(Dataset extract)
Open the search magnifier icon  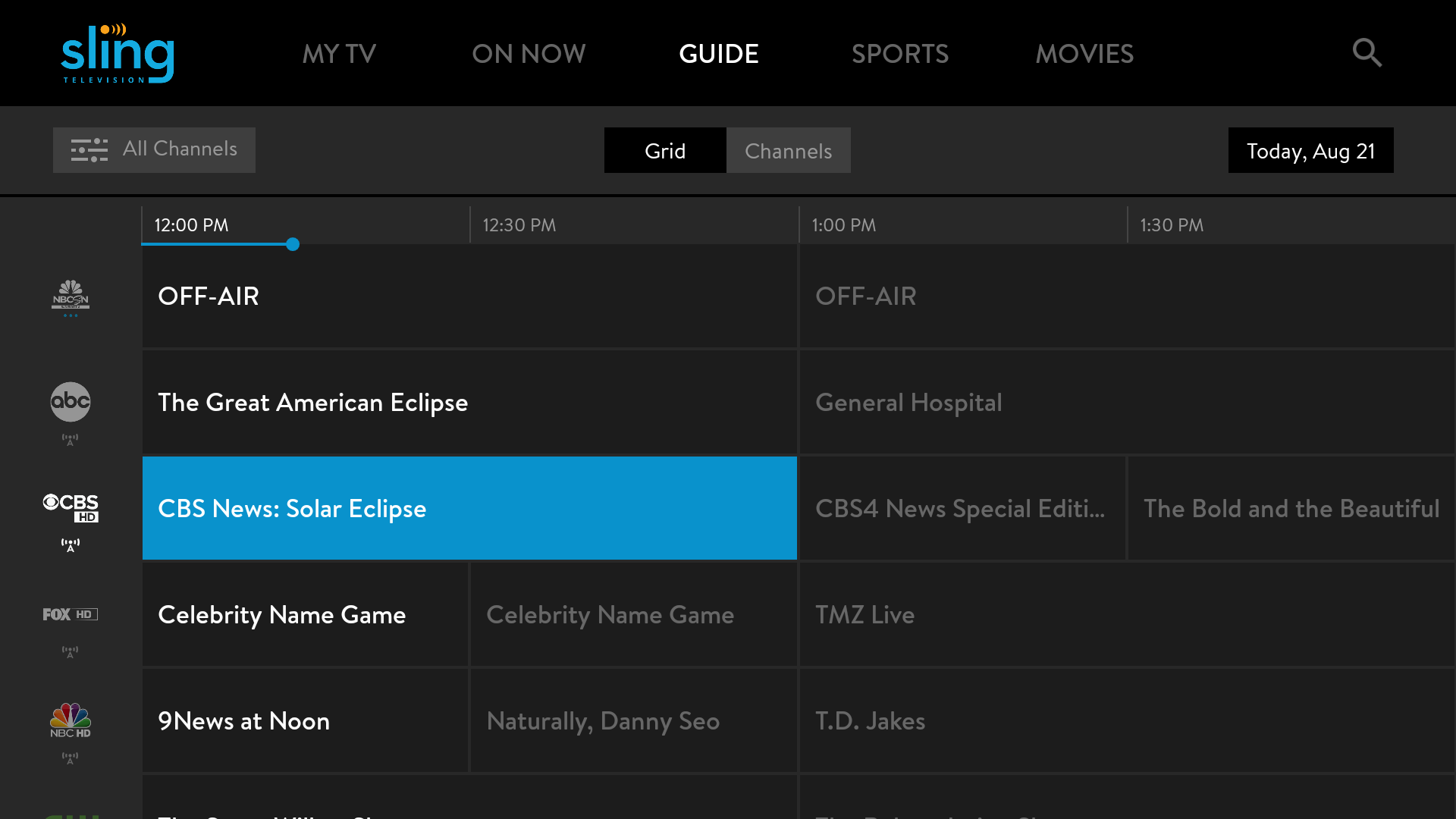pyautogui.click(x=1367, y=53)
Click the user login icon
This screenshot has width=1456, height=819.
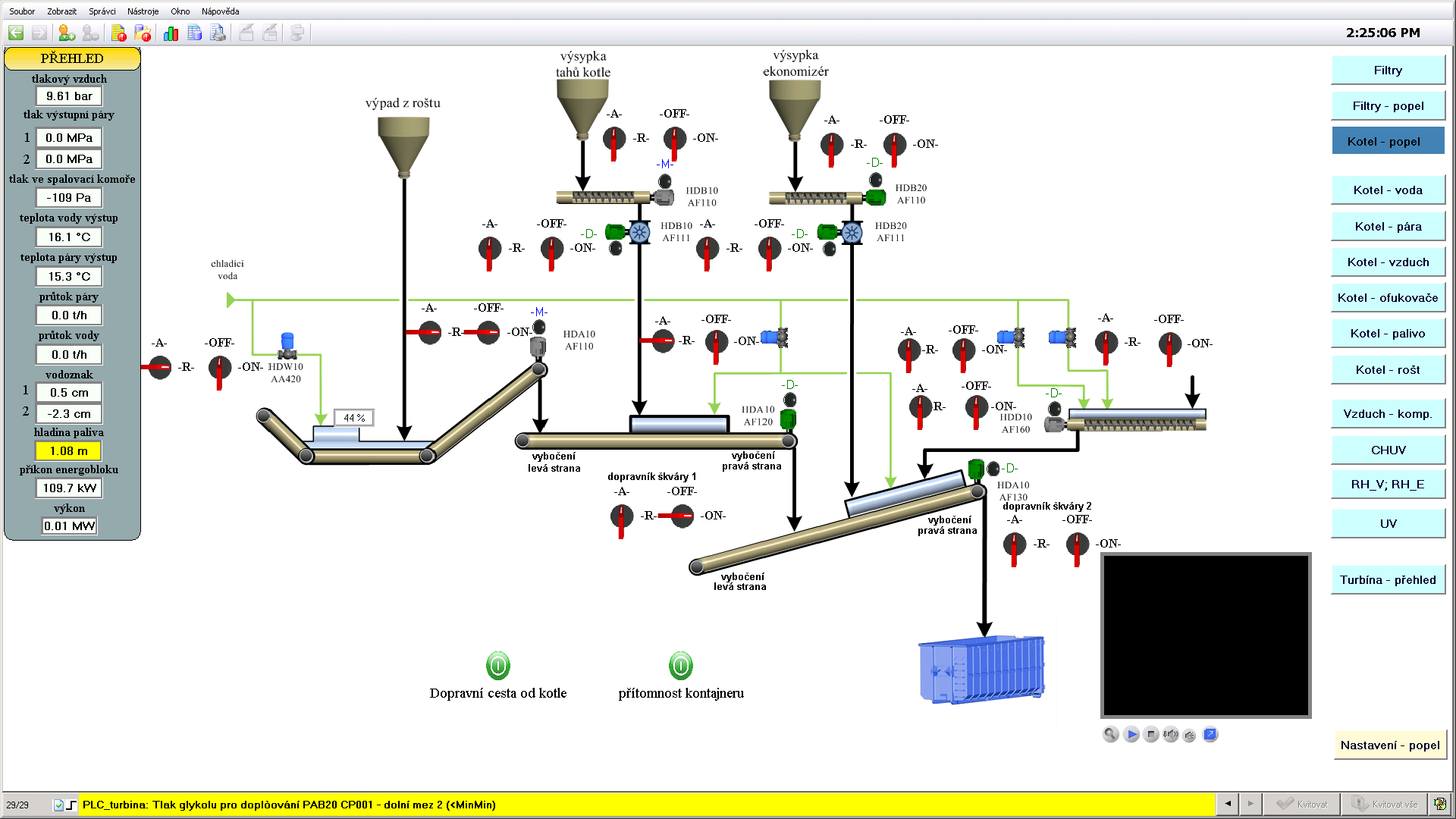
(End Dataset extract)
(Dataset extract)
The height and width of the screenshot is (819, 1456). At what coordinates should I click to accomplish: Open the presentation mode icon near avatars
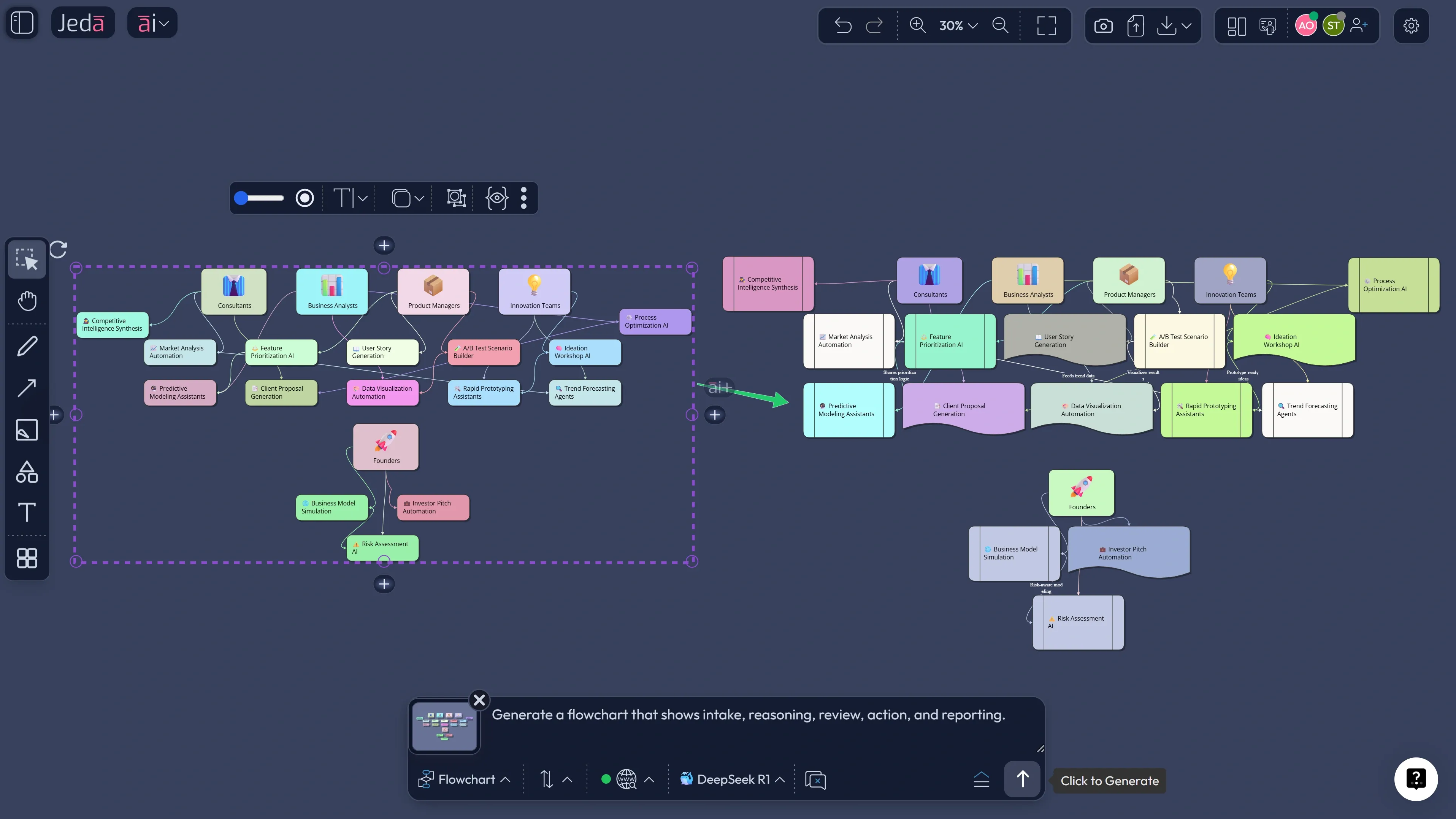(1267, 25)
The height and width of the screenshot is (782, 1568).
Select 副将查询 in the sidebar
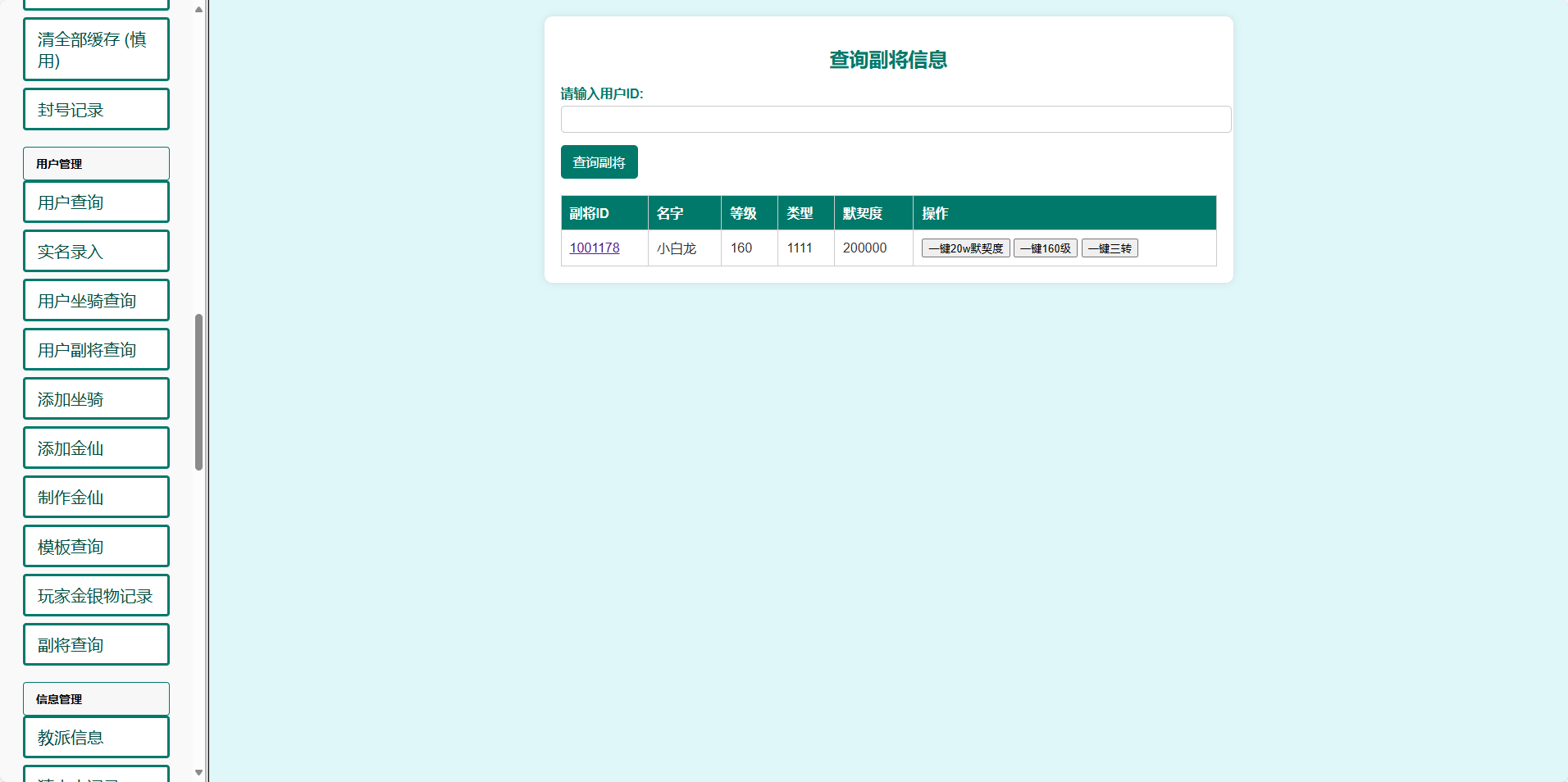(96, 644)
(End Dataset extract)
# Goal of the exercise
Look back at the data above. Transcribe exactly the lines starting at the line that contains "Click the user login icon" and ending at the line that contains "This screenshot has width=1456, height=819.".

# Response to this task
Click the user login icon
This screenshot has width=1456, height=819.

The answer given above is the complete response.